Wilfred Potter's Ford 302 V8 Powered Sunbeam Tiger

Wilfred Potter's Ford 302 V8 Powered 1966 Sunbeam Tiger

as published in British V8 Newsletter, Volume XV Issue 1, April 2007

Owner: Wilfred Potter
Model: Sunbeam Tiger
Engine: 1995 Ford 302 V8
Reconstruction performed by: Owner

I purchased the car in baskets in 1974. I moved it around for 26 years before I started the renovation. A friend, Ken, built a rotisserie for the car. I completely scraped the undercoated body by hand. Because I had several Tigers over the years, I wanted to make it easier to change the transmission. (I already planned a 5-speed for the car.) I removed the x-member frame with a cutoff wheel, and then replaced it with 2x6 square tubing tied to 2x3 side braces. A bolt-in transmission mount tied the frame back together.

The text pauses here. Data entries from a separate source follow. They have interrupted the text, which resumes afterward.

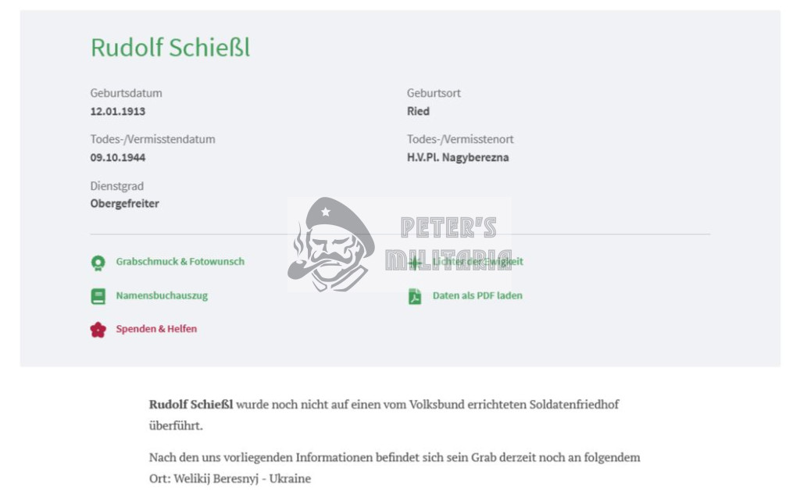This screenshot has height=490, width=800.
Task: Click the red flower donate icon
Action: pos(98,330)
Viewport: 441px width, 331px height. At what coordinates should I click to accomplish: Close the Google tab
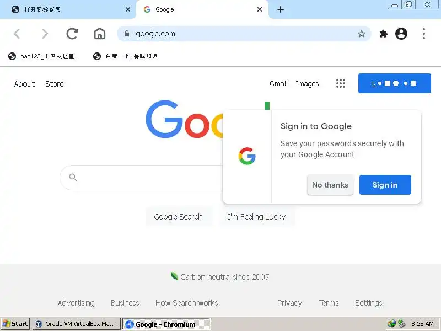click(x=260, y=9)
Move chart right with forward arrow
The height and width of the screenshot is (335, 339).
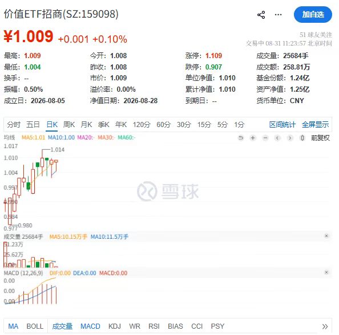coord(290,138)
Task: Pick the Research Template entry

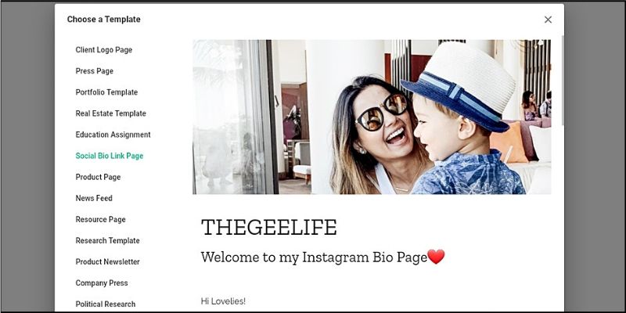Action: [x=107, y=240]
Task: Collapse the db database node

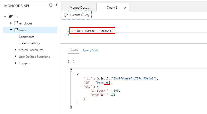Action: [5, 16]
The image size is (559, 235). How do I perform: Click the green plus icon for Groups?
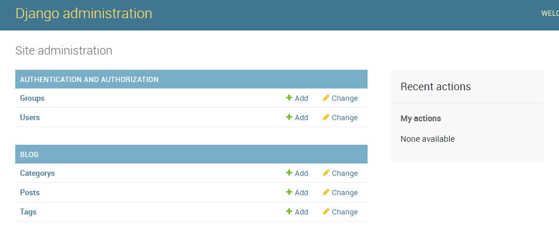tap(289, 98)
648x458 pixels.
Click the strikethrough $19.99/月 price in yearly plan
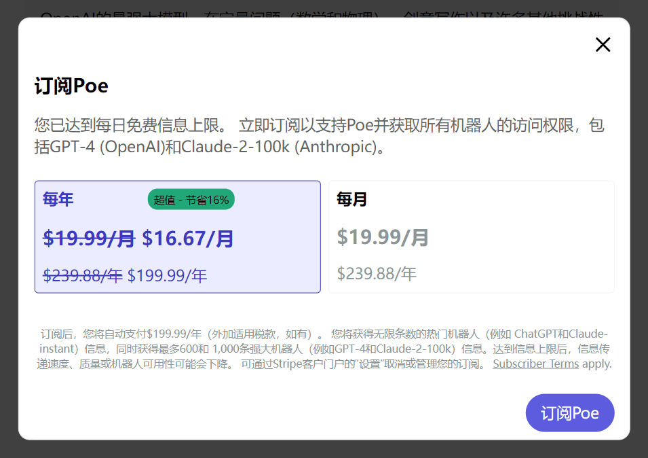(x=89, y=239)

The leaf springs were pitched and replaced with coilovers using the stock shock frame mounts. A narrowed Ford 8.8 Traction-Lok rear was installed, secured by tubular lower control arms to the front spring mount location. Ken made a torque arm that I ran from the rear end to the transmission mount. With the control arms, this tied the rear suspension together. The rear axle ratio @ present is 3.27:1, but initially it was 3:08:1 which I liked better. The lower ratio combined with 16" (26" tall) 215/50 tires is too low for good cruising. The trade-off is acceleration. When I had the 8.8 narrowed, I had big Ford ends installed and I bought an 11" disc kit for it.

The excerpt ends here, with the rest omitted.